You can turn on the ‘grid’ feature to guide you:

Settings > Camera > Grid should be toggled on

Unlike heavier cameras that allow you to counterbalance their weight, a SmartPhone is very light. For that reason, it is important to be mindful of holding your phone steady.  A tripod is well worth having and you can pick them up cheaply, ideal for pictures and particularly useful when shooting videos.

Use the grid setting in your smartphone to get the angle right and the work square and level in the grid lines

You can do this without a tripod… but easier with one (ask around and see if you can borrow one)

Find the Good Light

When possible take photographs outside, or if you can’t then use light from a window when there is good cloud coverage in the sky. This natural light is the best light you can have when photographing your artwork. If possible, find that good light and bring your artwork there to photograph.

Make sure your outdoor set up doesn’t cast shadows on your art

You’ll soon see when taking pictures if the set up works and you can tweak and adjust.

If There’s No Good Light, Create It!

If you cannot find quality natural light, use a light source instead. An angled lamp is inexpensive and can provide a great environment for you to photograph your work. Place your light about two feet above the artwork, and at a 45-degree angle. You may even choose to use two lights so that you have broader, more even coverage.  

Using a sheet of diffusion material in front of your work lamp will soften the harshness of the light. Hold a white surface, such as a piece of foam core, opposite your light source. This will reflect the light into the shadows and balance out the light. Or a sheet of thick paper held on with a clip or clothespeg.

Natural light is best, outdoor light is ideal but don’t be put off if you have to be indoors.

Use a set up like this or if you don’t have frosted windows hang a white bedsheet up.

Focus on the Phone

When the SmartPhones camera is facing the subject, touch the portion of the screen where the subject appears.  This will tell the phone where it should focus. By holding a finger on the screen, the item will come into focus and the yellow square, indicating the area of focus, will blink. 

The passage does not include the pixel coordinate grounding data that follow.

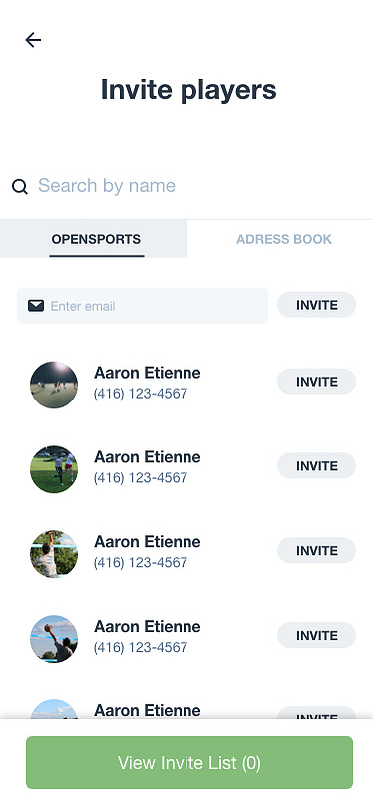This screenshot has width=373, height=800.
Task: Invite the second Aaron Etienne
Action: point(317,466)
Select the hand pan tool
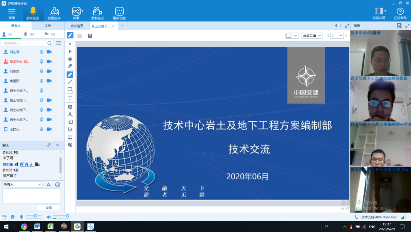Screen dimensions: 411x232 click(x=70, y=58)
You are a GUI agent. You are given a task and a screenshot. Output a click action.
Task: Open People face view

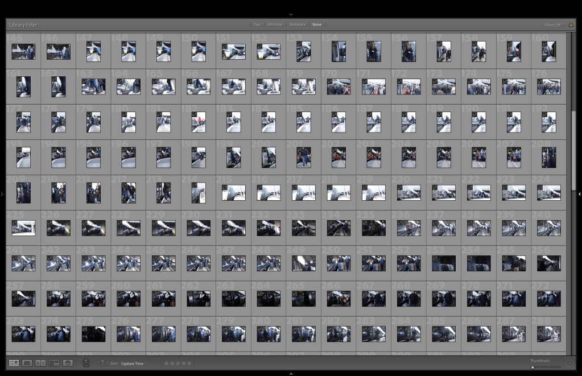point(68,363)
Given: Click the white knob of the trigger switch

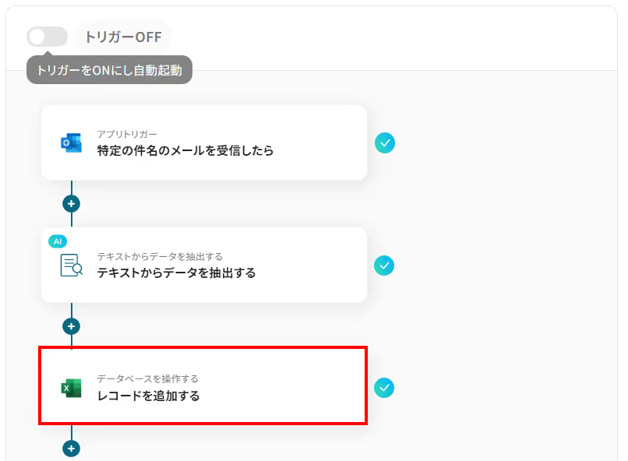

Use the grid line to get the art in the viewer, tap on the yellow + or box for android and ensure you are fully focused on a central point.

 Adjust the Brightness

Just next to the yellow square is a sundial. Sliding a finger along the sundial’s scale will adjust the photograph’s brightness. On Android, use the plus/minus icon. 

Preparing a Digital File of Your Artwork

Optimising your artwork for digital use or to be viewed online (social media or art competitions) is essential to make sure that it remains as true to life as possible.

Software for Digital Photographs

Using editing software such as Adobe Photoshop or Lightroom would be ideal. However, if you don’t have access to these, there are also photo editing options on a smartphone that can allow you to do things such as crop, rotate, and adjust the contrast, brightness, and saturation of an image. The main goal of photo editing is to get the image as visually close to the real artwork as possible as if you were viewing it on a gallery wall.

Resolution / File Size

Web images generally need a lower resolution than if you were to send them to print, as images with a high resolution end up loading slowly and taking up a lot of space.

You’ll also need to make sure that the size of your image is not too large or small so that it doesn’t become pixelated and shows your artwork in the best possible light. Ideally, you’ll want to save your image at the highest quality setting, without it being a huge image.

Digital File Types (JPGs / PNGs)

Images are best saved as either JPGs or PNGs as most website hosting platforms or competition software will accept either of these file types. Try to avoid saving as TIFFs or HEIC (which is what photos sometimes save as on Apple devices) as you’ll find that these are not fully optimised for web use.

 Colour Profiles (RGB / CMYK)

In terms of colour space/profiles, for the web, you’ll want to save your image as an RGB. CMYK is generally used for printing, whereas RGB is best for digital images that will be displayed on a screen. You can convert your image from CMYK to RGB fairly easily when editing your photo in Photoshop.